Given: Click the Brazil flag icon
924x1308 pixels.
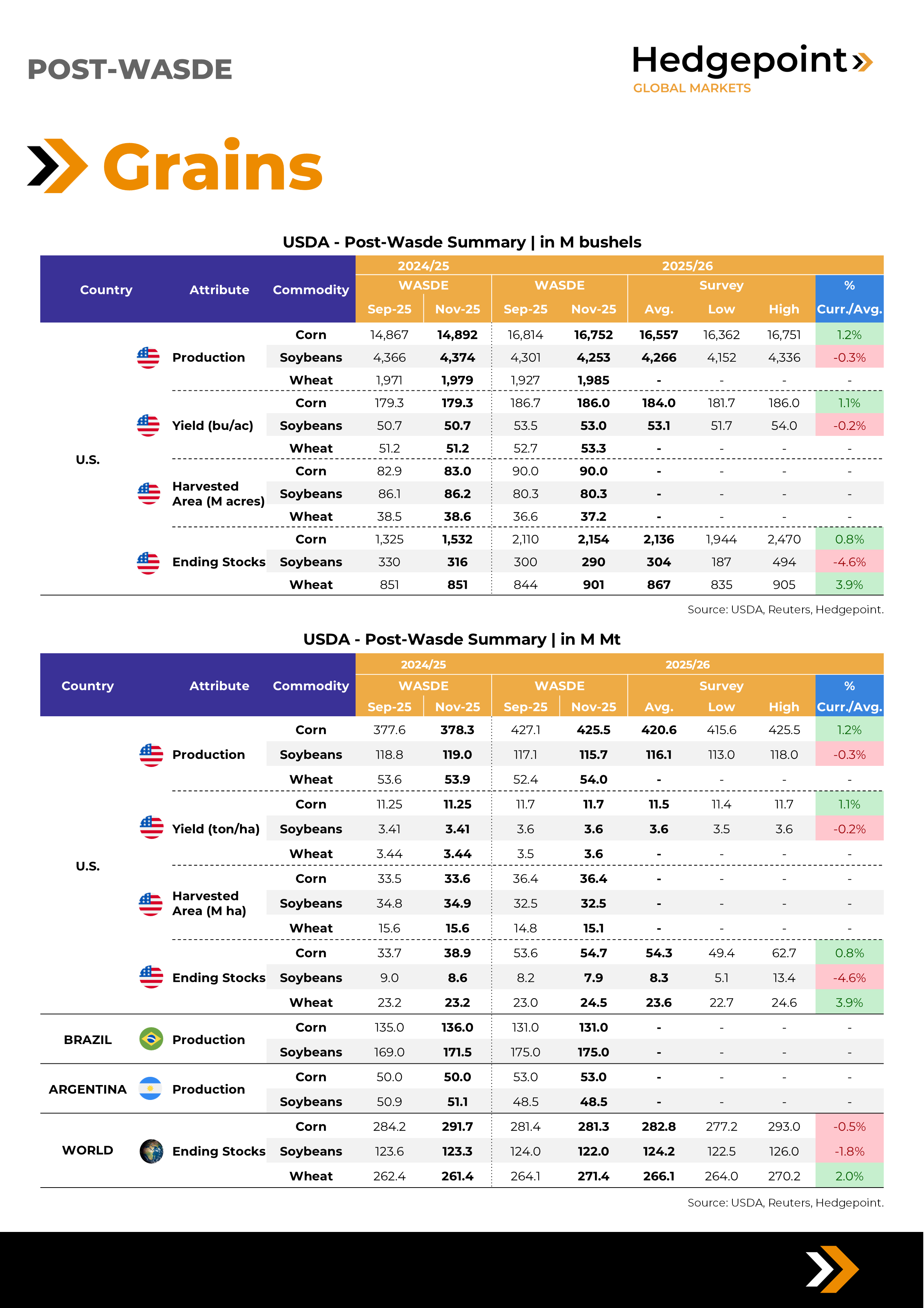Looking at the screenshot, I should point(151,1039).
= = =
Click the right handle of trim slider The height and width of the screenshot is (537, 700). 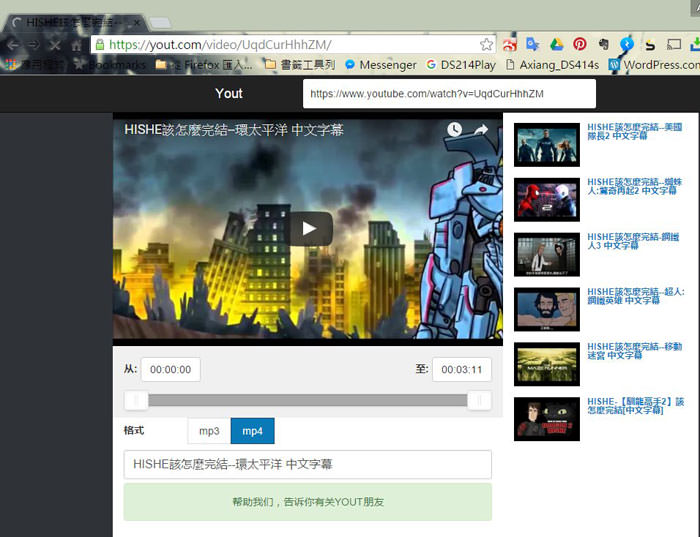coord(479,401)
= = =
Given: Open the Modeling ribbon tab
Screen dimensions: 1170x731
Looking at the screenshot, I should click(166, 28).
= = =
● **Task instructions**:
Please return a copy of each line in the entries that has the string "Given".

● **Exercise solution**:
Given: Click the Brazil flag icon
Given: Open the Modeling ribbon tab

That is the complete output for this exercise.